> Your objective:
Return the data that follows exactly. Include every line.

START Material provided

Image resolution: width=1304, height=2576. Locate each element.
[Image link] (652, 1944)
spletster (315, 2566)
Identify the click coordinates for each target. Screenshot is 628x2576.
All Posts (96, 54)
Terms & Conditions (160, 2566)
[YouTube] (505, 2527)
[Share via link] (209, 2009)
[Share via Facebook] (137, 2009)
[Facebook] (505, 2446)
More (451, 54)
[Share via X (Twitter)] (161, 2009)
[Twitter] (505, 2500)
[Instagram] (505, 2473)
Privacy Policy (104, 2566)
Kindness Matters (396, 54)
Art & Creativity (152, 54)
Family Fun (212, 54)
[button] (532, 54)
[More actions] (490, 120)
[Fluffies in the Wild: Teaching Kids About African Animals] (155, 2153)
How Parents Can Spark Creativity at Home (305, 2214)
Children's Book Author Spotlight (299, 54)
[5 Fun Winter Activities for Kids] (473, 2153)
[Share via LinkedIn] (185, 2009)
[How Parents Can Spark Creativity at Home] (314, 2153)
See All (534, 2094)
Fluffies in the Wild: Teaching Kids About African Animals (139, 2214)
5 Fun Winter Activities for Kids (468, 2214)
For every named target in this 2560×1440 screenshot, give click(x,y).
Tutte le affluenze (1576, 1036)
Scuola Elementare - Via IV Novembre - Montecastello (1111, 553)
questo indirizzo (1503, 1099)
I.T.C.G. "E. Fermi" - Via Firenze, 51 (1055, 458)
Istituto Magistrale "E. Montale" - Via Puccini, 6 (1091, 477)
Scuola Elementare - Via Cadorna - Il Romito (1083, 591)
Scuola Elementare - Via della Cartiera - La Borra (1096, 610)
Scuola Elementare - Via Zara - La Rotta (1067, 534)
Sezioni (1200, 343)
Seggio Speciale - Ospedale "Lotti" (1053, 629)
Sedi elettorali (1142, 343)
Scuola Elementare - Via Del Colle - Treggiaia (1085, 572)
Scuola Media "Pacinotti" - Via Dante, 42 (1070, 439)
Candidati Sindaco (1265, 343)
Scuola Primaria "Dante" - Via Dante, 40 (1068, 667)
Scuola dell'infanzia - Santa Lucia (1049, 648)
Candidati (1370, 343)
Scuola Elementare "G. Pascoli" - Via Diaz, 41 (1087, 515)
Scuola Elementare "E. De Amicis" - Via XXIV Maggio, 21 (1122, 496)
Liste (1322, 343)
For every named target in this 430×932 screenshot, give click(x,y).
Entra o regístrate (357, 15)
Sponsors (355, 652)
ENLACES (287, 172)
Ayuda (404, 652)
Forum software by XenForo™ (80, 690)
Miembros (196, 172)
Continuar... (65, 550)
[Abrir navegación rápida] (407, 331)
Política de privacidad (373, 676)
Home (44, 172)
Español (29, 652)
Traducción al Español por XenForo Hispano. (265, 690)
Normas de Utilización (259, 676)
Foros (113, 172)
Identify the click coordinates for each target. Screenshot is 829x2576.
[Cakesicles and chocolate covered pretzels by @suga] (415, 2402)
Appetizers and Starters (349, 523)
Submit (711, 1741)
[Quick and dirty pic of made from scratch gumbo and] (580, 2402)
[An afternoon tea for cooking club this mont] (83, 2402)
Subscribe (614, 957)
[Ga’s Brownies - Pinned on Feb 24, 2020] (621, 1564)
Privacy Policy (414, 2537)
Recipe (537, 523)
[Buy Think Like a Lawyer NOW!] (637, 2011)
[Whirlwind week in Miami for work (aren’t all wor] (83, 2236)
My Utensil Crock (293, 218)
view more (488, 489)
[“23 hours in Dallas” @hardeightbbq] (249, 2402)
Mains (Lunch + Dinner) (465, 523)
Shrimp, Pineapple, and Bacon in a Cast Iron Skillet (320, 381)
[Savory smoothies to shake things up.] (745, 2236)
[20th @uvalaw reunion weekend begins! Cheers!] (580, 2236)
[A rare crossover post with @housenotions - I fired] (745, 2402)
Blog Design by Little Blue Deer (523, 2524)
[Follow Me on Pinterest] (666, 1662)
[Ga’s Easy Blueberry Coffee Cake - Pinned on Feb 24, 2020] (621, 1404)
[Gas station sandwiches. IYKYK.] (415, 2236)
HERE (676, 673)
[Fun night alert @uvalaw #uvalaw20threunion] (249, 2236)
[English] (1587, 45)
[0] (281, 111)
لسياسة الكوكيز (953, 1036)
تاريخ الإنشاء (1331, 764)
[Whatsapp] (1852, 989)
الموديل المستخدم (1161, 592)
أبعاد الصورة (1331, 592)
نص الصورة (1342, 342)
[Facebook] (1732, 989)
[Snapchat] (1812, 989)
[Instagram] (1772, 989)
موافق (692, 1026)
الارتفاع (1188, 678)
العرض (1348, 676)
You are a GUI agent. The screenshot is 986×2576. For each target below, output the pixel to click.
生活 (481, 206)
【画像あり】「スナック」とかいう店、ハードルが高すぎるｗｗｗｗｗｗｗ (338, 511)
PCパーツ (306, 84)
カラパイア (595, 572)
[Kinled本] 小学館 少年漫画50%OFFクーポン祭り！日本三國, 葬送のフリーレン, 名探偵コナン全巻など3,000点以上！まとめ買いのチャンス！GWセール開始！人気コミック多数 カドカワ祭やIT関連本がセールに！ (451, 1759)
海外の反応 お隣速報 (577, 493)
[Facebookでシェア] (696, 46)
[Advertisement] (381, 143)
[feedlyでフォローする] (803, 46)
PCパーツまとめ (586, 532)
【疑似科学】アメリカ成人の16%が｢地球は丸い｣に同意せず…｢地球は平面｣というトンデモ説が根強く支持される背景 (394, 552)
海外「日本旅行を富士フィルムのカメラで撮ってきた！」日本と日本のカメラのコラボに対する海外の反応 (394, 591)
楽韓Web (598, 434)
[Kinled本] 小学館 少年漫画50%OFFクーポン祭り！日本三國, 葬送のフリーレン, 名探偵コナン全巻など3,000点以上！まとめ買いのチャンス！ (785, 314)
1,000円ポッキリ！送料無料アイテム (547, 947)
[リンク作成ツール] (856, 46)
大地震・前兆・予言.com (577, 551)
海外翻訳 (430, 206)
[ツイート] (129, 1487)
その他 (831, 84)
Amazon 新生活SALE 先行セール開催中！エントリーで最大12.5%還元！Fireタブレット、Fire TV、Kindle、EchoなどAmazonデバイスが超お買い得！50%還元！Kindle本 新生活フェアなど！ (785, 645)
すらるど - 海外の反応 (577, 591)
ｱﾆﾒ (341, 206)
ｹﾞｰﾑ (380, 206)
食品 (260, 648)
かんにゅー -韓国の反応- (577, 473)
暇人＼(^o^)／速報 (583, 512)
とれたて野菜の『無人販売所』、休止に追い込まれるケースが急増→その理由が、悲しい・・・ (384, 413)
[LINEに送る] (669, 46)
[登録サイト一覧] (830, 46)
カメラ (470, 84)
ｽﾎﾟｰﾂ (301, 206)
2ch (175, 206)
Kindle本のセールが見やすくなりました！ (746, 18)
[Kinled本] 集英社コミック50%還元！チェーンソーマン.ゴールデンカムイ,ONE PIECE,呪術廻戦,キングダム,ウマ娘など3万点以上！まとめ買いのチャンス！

END Material provided

> Solution:
Image resolution: width=1304, height=2576. Locate each element.
[Image link] (652, 1944)
spletster (315, 2566)
Identify the click coordinates for each target. Screenshot is 628x2576.
All Posts (96, 54)
Terms & Conditions (160, 2566)
[YouTube] (505, 2527)
[Share via link] (209, 2009)
[Share via Facebook] (137, 2009)
[Facebook] (505, 2446)
More (451, 54)
[Share via X (Twitter)] (161, 2009)
[Twitter] (505, 2500)
[Instagram] (505, 2473)
Privacy Policy (104, 2566)
Kindness Matters (396, 54)
Art & Creativity (152, 54)
Family Fun (212, 54)
[button] (532, 54)
[More actions] (490, 120)
[Fluffies in the Wild: Teaching Kids About African Animals] (155, 2153)
How Parents Can Spark Creativity at Home (305, 2214)
Children's Book Author Spotlight (299, 54)
[5 Fun Winter Activities for Kids] (473, 2153)
[Share via LinkedIn] (185, 2009)
[How Parents Can Spark Creativity at Home] (314, 2153)
See All (534, 2094)
Fluffies in the Wild: Teaching Kids About African Animals (139, 2214)
5 Fun Winter Activities for Kids (468, 2214)
For every named target in this 2560×1440 screenshot, give click(x,y).
Tutte le affluenze (1576, 1036)
Scuola Elementare - Via IV Novembre - Montecastello (1111, 553)
questo indirizzo (1503, 1099)
I.T.C.G. "E. Fermi" - Via Firenze, 51 (1055, 458)
Istituto Magistrale "E. Montale" - Via Puccini, 6 (1091, 477)
Scuola Elementare - Via Cadorna - Il Romito (1083, 591)
Scuola Elementare - Via della Cartiera - La Borra (1096, 610)
Scuola Elementare - Via Zara - La Rotta (1067, 534)
Sezioni (1200, 343)
Seggio Speciale - Ospedale "Lotti" (1053, 629)
Sedi elettorali (1142, 343)
Scuola Elementare - Via Del Colle - Treggiaia (1085, 572)
Scuola Media "Pacinotti" - Via Dante, 42 (1070, 439)
Candidati Sindaco (1265, 343)
Scuola Primaria "Dante" - Via Dante, 40 (1068, 667)
Scuola dell'infanzia - Santa Lucia (1049, 648)
Candidati (1370, 343)
Scuola Elementare "G. Pascoli" - Via Diaz, 41 (1087, 515)
Scuola Elementare "E. De Amicis" - Via XXIV Maggio, 21 (1122, 496)
Liste (1322, 343)
For every named target in this 430×932 screenshot, give click(x,y).
Entra o regístrate (357, 15)
Sponsors (355, 652)
ENLACES (287, 172)
Ayuda (404, 652)
Forum software by XenForo™ (80, 690)
Miembros (196, 172)
Continuar... (65, 550)
[Abrir navegación rápida] (407, 331)
Política de privacidad (373, 676)
Home (44, 172)
Español (29, 652)
Traducción al Español por XenForo Hispano. (265, 690)
Normas de Utilización (259, 676)
Foros (113, 172)
Identify the click coordinates for each target. Screenshot is 829x2576.
[Cakesicles and chocolate covered pretzels by @suga] (415, 2402)
Appetizers and Starters (349, 523)
Submit (711, 1741)
[Quick and dirty pic of made from scratch gumbo and] (580, 2402)
[An afternoon tea for cooking club this mont] (83, 2402)
Subscribe (614, 957)
[Ga’s Brownies - Pinned on Feb 24, 2020] (621, 1564)
Privacy Policy (414, 2537)
Recipe (537, 523)
[Buy Think Like a Lawyer NOW!] (637, 2011)
[Whirlwind week in Miami for work (aren’t all wor] (83, 2236)
My Utensil Crock (293, 218)
view more (488, 489)
[“23 hours in Dallas” @hardeightbbq] (249, 2402)
Mains (Lunch + Dinner) (465, 523)
Shrimp, Pineapple, and Bacon in a Cast Iron Skillet (320, 381)
[Savory smoothies to shake things up.] (745, 2236)
[20th @uvalaw reunion weekend begins! Cheers!] (580, 2236)
[A rare crossover post with @housenotions - I fired] (745, 2402)
Blog Design by Little Blue Deer (523, 2524)
[Follow Me on Pinterest] (666, 1662)
[Ga’s Easy Blueberry Coffee Cake - Pinned on Feb 24, 2020] (621, 1404)
[Gas station sandwiches. IYKYK.] (415, 2236)
HERE (676, 673)
[Fun night alert @uvalaw #uvalaw20threunion] (249, 2236)
[English] (1587, 45)
[0] (281, 111)
لسياسة الكوكيز (953, 1036)
تاريخ الإنشاء (1331, 764)
[Whatsapp] (1852, 989)
الموديل المستخدم (1161, 592)
أبعاد الصورة (1331, 592)
نص الصورة (1342, 342)
[Facebook] (1732, 989)
[Snapchat] (1812, 989)
[Instagram] (1772, 989)
موافق (692, 1026)
الارتفاع (1188, 678)
العرض (1348, 676)
You are a GUI agent. The screenshot is 986×2576. For each target below, output the pixel to click.
生活 (481, 206)
【画像あり】「スナック」とかいう店、ハードルが高すぎるｗｗｗｗｗｗｗ (338, 511)
PCパーツ (306, 84)
カラパイア (595, 572)
[Kinled本] 小学館 少年漫画50%OFFクーポン祭り！日本三國, 葬送のフリーレン, 名探偵コナン全巻など3,000点以上！まとめ買いのチャンス！GWセール開始！人気コミック多数 カドカワ祭やIT関連本がセールに！ (451, 1759)
海外の反応 お隣速報 (577, 493)
[Facebookでシェア] (696, 46)
[Advertisement] (381, 143)
[feedlyでフォローする] (803, 46)
PCパーツまとめ (586, 532)
【疑似科学】アメリカ成人の16%が｢地球は丸い｣に同意せず…｢地球は平面｣というトンデモ説が根強く支持される背景 (394, 552)
海外「日本旅行を富士フィルムのカメラで撮ってきた！」日本と日本のカメラのコラボに対する海外の反応 (394, 591)
楽韓Web (598, 434)
[Kinled本] 小学館 少年漫画50%OFFクーポン祭り！日本三國, 葬送のフリーレン, 名探偵コナン全巻など3,000点以上！まとめ買いのチャンス！ (785, 314)
1,000円ポッキリ！送料無料アイテム (547, 947)
[リンク作成ツール] (856, 46)
大地震・前兆・予言.com (577, 551)
海外翻訳 (430, 206)
[ツイート] (129, 1487)
その他 (831, 84)
Amazon 新生活SALE 先行セール開催中！エントリーで最大12.5%還元！Fireタブレット、Fire TV、Kindle、EchoなどAmazonデバイスが超お買い得！50%還元！Kindle本 新生活フェアなど！ (785, 645)
すらるど - 海外の反応 (577, 591)
ｱﾆﾒ (341, 206)
ｹﾞｰﾑ (380, 206)
食品 (260, 648)
かんにゅー -韓国の反応- (577, 473)
暇人＼(^o^)／速報 (583, 512)
とれたて野菜の『無人販売所』、休止に追い込まれるケースが急増→その理由が、悲しい・・・ (384, 413)
[LINEに送る] (669, 46)
[登録サイト一覧] (830, 46)
カメラ (470, 84)
ｽﾎﾟｰﾂ (301, 206)
2ch (175, 206)
Kindle本のセールが見やすくなりました！ (746, 18)
[Kinled本] 集英社コミック50%還元！チェーンソーマン.ゴールデンカムイ,ONE PIECE,呪術廻戦,キングダム,ウマ娘など3万点以上！まとめ買いのチャンス！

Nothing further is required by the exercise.